--- Records to process Enclosed Below ---

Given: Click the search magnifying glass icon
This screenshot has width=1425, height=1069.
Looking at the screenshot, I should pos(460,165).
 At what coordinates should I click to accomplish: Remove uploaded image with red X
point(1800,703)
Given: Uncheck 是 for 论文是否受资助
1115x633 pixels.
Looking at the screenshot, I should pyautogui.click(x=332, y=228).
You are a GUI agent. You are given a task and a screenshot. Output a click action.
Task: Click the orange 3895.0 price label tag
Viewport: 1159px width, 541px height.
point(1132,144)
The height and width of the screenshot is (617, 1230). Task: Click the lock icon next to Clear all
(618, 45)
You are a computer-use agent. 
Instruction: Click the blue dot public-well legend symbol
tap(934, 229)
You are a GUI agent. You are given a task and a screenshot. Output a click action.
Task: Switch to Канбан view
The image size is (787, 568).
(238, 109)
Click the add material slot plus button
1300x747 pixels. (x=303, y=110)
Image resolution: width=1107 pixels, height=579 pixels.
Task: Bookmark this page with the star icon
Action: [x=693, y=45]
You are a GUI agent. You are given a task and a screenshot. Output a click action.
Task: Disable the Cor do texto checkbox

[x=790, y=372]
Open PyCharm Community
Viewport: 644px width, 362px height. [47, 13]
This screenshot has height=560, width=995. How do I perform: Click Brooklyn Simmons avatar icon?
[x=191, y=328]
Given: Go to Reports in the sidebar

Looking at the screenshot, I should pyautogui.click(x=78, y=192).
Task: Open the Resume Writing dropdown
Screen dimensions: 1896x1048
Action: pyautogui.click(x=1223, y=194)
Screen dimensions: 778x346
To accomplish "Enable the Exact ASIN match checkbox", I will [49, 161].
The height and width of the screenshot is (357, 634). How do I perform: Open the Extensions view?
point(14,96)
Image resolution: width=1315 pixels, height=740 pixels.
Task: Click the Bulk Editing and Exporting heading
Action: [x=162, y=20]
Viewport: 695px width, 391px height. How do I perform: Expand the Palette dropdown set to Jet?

--- End of Enclosed Records to process ---

Copy task. Give back the whole listing exactly as written.

Given: Click the search magnifying glass icon
This screenshot has width=1425, height=1069.
Looking at the screenshot, I should pos(460,165).
 At what coordinates should I click to accomplish: Remove uploaded image with red X
point(1800,703)
Given: Uncheck 是 for 论文是否受资助
1115x633 pixels.
Looking at the screenshot, I should pyautogui.click(x=332, y=228).
You are a GUI agent. You are given a task and a screenshot. Output a click action.
Task: Click the orange 3895.0 price label tag
Viewport: 1159px width, 541px height.
point(1132,144)
The height and width of the screenshot is (617, 1230). Task: Click the lock icon next to Clear all
(618, 45)
You are a computer-use agent. 
Instruction: Click the blue dot public-well legend symbol
tap(934, 229)
You are a GUI agent. You are given a task and a screenshot. Output a click action.
Task: Switch to Канбан view
The image size is (787, 568).
(238, 109)
Click the add material slot plus button
1300x747 pixels. (x=303, y=110)
Image resolution: width=1107 pixels, height=579 pixels.
Task: Bookmark this page with the star icon
Action: [x=693, y=45]
You are a GUI agent. You are given a task and a screenshot. Output a click action.
Task: Disable the Cor do texto checkbox

[x=790, y=372]
Open PyCharm Community
Viewport: 644px width, 362px height. [47, 13]
This screenshot has height=560, width=995. How do I perform: Click Brooklyn Simmons avatar icon?
[x=191, y=328]
Given: Go to Reports in the sidebar

Looking at the screenshot, I should pyautogui.click(x=78, y=192).
Task: Open the Resume Writing dropdown
Screen dimensions: 1896x1048
Action: pyautogui.click(x=1223, y=194)
Screen dimensions: 778x346
To accomplish "Enable the Exact ASIN match checkbox", I will [49, 161].
The height and width of the screenshot is (357, 634). How do I perform: Open the Extensions view?
point(14,96)
Image resolution: width=1315 pixels, height=740 pixels.
Task: Click the Bulk Editing and Exporting heading
Action: [x=162, y=20]
Viewport: 695px width, 391px height. How do I perform: Expand the Palette dropdown set to Jet?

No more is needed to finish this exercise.